Une pendule ancienne, qui avait une sonnerie très-retentissante, se mit en ce moment à sonner dix heures. Sans doute, madame de Clérac pensa que le bruit avait dû percer le sommeil de sa nièce, car elle reprit :

– Tu dors, Edmée ?

La jeune fille fit un léger mouvement et murmura :

– Ma tante !

– Ah ! je croyais que tu avais entendu sonner la pendule. Tu t’es donc couchée de bonne heure ? Il est dix heures. Allons, pense à Dieu !

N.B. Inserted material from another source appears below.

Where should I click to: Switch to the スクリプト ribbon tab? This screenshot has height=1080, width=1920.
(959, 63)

À dix heures, comme à toute heure.
Jésus et Marie soient dans nos cœurs :
Qu’ils y vivent, qu’ils y règnent,
Qu’ils y fassent leur demeure.

– Oui, ma tante !

C’était une habitude de madame de Clérac, qui dormait peu, d’éveiller sa nièce deux ou trois fois par nuit pour lui faire répéter cette antienne.

Peut-être voulait-elle ainsi lui donner un avant-goût du couvent et la préparer à chanter matines.

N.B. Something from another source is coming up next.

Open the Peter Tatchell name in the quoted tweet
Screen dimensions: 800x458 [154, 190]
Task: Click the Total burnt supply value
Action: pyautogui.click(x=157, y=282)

La jeune fille balbutia les dernières syllabes du dernier vers ; puis sa respiration égale et douce reprit son cours.

Mais quand sa redoutable tante, à son tour, fut couchée ; quand, à travers la porte vitrée entr’ouverte qui séparait sa chambrette de celle de madame de Clérac, Edmée entendit, elle aussi, la respiration particulière au sommeil, la jeune fille se leva en souriant et le bras accoudé sur son genou, le menton appuyé sur sa main, les yeux grands ouverts et regardant à travers l’ombre, se mit à penser.

Elle dormit peu cette nuit-là, et pensa plus qu’en toute sa vie d’enfant elle ne l’avait fait encore.